Support your local independent bookstore: buy it there!
Release date: August 27, 2019
Review copy provided by the publisher.
Content: It’s kind of hard to tell imagination from reality and the print is a bit on the small side for a middle grade book. It’ll be in the middle grade section of the bookstore, but I’d give it mostly to 5-6th graders.

Ebony-Grace lives in Huntsville, Alabama with her mom and grandpa, who works at the NASA space center. He’s only an engineer — there’s no black astronauts in 1984 — but he inspires Ebony Grace. They have their own imaginary world, where he is Captain Fleet and she is Cadet E-Grace Starfleet, and the go on Star Trek-inspired adventures throughout space. Except, now Ebony is being sent to her father’s in Harlem, which seems like a whole new planet — she dubs it No Joke City — with a whole bunch of “nefarious minions” that she can’t quite figure out. It doesn’t help that the friend she made last time she was in Harlem (three years ago!), Bianca, has moved on from space adventure games and is now jumping Double Dutch, breakdancing, and rapping with her crew, the Nine Flavas. Ebony has no idea how to fit in and just wants to go home.
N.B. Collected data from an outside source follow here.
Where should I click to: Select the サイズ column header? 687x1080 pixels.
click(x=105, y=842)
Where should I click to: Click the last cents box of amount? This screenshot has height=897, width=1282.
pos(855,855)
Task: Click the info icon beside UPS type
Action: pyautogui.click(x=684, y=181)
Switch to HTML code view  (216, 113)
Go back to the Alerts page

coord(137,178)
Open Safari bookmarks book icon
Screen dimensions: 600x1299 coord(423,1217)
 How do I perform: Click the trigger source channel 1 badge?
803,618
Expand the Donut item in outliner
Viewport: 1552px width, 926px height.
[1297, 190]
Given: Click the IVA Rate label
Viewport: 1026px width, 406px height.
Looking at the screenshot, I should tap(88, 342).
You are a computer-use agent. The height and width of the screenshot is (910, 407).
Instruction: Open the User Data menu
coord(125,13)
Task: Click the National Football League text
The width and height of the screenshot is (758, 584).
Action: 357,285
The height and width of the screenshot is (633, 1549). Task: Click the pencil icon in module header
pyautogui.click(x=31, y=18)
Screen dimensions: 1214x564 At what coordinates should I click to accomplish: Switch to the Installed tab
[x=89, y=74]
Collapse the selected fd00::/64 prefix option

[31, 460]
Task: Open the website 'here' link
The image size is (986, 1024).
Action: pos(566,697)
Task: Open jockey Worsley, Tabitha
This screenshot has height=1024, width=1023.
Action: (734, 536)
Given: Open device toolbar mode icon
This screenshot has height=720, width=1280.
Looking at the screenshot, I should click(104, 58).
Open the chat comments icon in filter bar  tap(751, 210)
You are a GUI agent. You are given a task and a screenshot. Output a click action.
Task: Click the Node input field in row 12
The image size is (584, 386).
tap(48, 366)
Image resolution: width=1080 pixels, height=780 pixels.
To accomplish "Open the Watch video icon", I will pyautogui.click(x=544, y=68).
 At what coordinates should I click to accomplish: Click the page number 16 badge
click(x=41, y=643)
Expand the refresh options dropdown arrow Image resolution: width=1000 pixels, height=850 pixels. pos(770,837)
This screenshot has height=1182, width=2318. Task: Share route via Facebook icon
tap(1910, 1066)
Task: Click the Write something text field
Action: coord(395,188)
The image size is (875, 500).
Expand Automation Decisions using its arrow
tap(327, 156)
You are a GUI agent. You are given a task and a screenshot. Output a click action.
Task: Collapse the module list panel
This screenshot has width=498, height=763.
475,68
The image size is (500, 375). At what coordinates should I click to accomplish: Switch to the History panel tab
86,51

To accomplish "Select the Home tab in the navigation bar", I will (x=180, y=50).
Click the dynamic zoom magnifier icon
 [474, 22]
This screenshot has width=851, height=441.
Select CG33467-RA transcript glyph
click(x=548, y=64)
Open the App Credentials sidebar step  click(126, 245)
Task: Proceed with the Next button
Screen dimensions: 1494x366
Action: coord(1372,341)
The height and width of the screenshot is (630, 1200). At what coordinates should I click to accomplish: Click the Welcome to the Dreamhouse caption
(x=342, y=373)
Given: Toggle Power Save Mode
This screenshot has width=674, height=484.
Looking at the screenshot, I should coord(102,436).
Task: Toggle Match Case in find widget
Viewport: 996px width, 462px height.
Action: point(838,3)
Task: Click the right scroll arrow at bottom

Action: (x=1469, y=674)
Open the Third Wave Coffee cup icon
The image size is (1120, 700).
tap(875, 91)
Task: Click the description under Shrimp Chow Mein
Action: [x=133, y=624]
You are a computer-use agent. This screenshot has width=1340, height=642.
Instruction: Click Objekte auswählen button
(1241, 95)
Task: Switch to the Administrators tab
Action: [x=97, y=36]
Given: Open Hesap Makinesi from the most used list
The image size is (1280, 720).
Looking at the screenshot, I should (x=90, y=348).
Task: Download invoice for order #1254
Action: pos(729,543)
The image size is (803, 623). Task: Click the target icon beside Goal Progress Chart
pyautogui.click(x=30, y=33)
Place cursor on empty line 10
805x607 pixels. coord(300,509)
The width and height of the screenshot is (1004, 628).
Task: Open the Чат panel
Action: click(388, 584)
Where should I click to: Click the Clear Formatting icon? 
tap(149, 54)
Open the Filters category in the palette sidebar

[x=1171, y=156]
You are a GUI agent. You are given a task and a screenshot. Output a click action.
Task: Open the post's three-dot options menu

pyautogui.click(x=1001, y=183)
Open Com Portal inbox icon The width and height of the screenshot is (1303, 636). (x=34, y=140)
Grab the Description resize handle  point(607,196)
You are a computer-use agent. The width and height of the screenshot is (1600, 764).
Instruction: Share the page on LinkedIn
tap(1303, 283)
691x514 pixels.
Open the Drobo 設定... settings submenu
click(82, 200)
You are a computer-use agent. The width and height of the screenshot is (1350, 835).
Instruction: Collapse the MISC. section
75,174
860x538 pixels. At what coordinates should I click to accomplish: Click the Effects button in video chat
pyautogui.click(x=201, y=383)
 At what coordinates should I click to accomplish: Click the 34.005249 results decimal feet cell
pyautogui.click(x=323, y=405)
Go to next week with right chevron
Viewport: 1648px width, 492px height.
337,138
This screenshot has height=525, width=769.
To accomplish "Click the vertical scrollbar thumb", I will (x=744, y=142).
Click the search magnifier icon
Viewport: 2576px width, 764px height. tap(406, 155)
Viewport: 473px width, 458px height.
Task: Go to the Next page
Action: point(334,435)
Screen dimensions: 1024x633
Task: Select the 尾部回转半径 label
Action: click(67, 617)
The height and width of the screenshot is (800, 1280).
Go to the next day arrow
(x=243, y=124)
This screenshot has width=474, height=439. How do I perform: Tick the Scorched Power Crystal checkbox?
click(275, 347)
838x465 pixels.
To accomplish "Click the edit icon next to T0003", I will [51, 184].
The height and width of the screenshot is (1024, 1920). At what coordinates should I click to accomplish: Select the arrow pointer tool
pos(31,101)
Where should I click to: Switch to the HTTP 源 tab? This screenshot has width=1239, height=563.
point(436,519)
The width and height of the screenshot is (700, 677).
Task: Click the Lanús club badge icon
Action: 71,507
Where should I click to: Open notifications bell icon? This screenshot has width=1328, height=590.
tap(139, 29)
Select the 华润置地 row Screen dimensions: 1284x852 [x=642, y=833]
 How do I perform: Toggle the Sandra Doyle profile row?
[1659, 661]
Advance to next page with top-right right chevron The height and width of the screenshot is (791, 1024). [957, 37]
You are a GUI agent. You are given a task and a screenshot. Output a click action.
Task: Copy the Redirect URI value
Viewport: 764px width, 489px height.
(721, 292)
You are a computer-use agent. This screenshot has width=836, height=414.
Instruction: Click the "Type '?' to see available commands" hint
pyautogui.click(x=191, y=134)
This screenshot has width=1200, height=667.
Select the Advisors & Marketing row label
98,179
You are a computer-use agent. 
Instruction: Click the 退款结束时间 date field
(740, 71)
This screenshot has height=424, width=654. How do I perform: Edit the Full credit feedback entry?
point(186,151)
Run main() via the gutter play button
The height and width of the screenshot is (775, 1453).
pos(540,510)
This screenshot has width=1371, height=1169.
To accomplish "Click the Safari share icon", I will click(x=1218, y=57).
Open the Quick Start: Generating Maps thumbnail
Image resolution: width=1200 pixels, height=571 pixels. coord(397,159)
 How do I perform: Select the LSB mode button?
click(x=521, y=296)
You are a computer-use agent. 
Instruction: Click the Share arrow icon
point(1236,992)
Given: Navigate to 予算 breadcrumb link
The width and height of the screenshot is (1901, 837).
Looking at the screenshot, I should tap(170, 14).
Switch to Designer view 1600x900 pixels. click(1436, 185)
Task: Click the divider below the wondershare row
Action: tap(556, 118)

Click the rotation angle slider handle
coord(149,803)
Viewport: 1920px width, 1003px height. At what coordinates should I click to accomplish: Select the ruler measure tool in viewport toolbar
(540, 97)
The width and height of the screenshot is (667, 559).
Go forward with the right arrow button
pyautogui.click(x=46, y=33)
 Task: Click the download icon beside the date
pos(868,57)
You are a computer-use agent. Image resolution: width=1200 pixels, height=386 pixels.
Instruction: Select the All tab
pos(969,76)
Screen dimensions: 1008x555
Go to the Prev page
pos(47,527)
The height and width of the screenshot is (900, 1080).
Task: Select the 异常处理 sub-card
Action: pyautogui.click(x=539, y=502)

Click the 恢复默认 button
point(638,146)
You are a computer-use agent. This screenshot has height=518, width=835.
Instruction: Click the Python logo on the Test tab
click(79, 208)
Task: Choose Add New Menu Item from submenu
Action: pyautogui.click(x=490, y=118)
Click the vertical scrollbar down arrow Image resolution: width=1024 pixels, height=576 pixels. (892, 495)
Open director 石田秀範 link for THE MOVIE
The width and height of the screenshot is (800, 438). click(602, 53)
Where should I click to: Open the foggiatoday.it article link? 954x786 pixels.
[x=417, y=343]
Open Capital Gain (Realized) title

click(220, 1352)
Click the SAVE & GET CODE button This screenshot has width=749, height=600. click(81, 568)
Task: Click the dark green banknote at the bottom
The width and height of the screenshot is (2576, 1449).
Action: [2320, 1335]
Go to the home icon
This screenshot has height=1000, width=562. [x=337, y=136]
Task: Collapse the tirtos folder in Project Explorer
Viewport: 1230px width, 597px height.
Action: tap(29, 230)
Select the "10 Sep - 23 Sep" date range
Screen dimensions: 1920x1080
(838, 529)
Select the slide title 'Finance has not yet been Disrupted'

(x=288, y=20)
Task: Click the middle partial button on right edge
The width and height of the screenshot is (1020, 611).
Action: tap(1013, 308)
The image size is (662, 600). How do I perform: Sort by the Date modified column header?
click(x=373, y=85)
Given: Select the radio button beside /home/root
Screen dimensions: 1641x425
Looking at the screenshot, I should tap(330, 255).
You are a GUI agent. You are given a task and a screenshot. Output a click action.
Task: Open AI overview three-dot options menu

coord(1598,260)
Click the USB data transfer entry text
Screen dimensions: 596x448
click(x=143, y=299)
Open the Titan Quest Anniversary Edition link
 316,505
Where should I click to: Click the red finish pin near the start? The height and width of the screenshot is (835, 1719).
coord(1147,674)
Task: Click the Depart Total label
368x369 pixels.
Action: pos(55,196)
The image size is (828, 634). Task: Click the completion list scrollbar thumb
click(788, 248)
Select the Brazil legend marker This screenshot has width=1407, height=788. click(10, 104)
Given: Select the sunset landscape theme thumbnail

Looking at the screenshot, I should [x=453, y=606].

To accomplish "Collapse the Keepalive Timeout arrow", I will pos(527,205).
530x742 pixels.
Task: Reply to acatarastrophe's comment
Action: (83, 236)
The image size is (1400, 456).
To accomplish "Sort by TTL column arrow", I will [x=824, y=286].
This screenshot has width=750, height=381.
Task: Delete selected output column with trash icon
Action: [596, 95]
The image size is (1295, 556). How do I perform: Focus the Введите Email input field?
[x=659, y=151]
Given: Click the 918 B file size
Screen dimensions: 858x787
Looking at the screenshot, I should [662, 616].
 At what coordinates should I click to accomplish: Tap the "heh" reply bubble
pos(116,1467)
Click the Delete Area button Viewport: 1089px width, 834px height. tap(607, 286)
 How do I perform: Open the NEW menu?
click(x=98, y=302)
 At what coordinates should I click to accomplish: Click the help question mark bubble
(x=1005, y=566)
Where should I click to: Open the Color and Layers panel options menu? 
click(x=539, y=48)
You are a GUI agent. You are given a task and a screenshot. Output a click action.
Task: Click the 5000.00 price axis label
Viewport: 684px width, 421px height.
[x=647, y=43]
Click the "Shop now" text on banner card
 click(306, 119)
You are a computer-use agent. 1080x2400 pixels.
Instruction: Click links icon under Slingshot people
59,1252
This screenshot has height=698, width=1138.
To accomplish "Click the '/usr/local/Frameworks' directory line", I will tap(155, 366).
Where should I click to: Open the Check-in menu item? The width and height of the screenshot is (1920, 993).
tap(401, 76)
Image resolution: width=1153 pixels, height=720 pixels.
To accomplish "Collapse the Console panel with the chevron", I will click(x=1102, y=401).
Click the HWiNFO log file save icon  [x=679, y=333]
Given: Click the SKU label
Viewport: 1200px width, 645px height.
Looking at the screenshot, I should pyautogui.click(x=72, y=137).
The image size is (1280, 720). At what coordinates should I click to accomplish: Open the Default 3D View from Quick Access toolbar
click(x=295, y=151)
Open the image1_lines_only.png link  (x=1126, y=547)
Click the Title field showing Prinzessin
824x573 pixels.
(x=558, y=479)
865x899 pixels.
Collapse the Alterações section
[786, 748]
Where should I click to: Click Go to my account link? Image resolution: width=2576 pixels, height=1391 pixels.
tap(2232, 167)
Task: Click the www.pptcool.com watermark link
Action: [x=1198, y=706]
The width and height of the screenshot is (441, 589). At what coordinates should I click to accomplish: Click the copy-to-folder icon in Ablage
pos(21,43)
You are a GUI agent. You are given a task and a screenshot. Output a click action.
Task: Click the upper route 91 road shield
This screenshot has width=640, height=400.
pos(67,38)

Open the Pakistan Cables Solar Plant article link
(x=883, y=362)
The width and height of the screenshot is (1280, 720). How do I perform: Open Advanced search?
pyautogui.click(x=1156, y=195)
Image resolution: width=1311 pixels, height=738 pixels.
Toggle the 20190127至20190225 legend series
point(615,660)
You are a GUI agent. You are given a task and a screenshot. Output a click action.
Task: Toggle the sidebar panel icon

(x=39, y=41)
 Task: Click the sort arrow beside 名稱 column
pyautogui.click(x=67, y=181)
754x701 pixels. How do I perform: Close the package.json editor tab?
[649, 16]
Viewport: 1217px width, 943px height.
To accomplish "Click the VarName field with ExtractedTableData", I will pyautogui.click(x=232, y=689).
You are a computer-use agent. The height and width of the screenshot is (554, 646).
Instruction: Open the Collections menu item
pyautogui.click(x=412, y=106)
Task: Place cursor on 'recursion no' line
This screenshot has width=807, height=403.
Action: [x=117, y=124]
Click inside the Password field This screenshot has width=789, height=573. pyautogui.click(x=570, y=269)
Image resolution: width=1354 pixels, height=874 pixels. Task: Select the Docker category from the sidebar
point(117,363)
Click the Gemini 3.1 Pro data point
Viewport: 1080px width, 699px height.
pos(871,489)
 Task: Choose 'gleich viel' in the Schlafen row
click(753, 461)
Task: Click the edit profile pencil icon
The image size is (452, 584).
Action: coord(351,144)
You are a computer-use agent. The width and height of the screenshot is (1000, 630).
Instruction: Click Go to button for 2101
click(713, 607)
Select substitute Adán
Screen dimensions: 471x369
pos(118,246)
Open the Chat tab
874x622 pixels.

On the one hand, this is a fun bit of historical fiction and I appreciated a geek girl main character. I loved that Ebony was super into space and science fiction and super knowledgeable about it. It was nice to see a Black girl be into something that is usually reserved for white boys. So yay for that! And I could relate to Ebony’s feeling of otherness, coming from the South and going to the north. I moved to Michigan from Utah right before 6th grade, and felt a lot of the same sense of outsiderness. I talked funny, I didn’t understand the lingo, and it didn’t help that I hadn’t really listened to the radio (like ever: I mostly listened to my parents records). This one will really resonate with kids who feel like they’re on the outside looking in.

What I didn’t like — what I reacted really viscerally and negatively to — were the adults in the book. I think they’re historically accurate: Ebony’s mom is more concerned with the way Ebony looks and that she’s polite and obedient to her elders, and her father isn’t much better. But I wanted to shake them all. They have a girl who is interested in SPACE! Why are they calling her crazy and telling her she needs to stop with the nonsense?!? Just because she’s a girl?!? The rampant sexism (again: historically accurate) drove me absolutely nuts. And it trickled down to the kids that Ebony met as well: they “grew up” and cared for more “grown up” things — clothes, boys, competitions, and I was so angry that they kept calling Ebony crazy and stupid for liking the things she liked.

I also had issues with the ending — Ebony never finds out what happens to her grandfather who gets in a bit of trouble off-screen and then suddenly dies (WTH?!) — but it’s a middle grade novel, so I can forgive that.

In the end, I’m not entirely sure what to feel about this book. I want to recommend it, because I like Zoboi and I like the idea of a geeky Black girl. I just may not be able to get past my anger at the adults.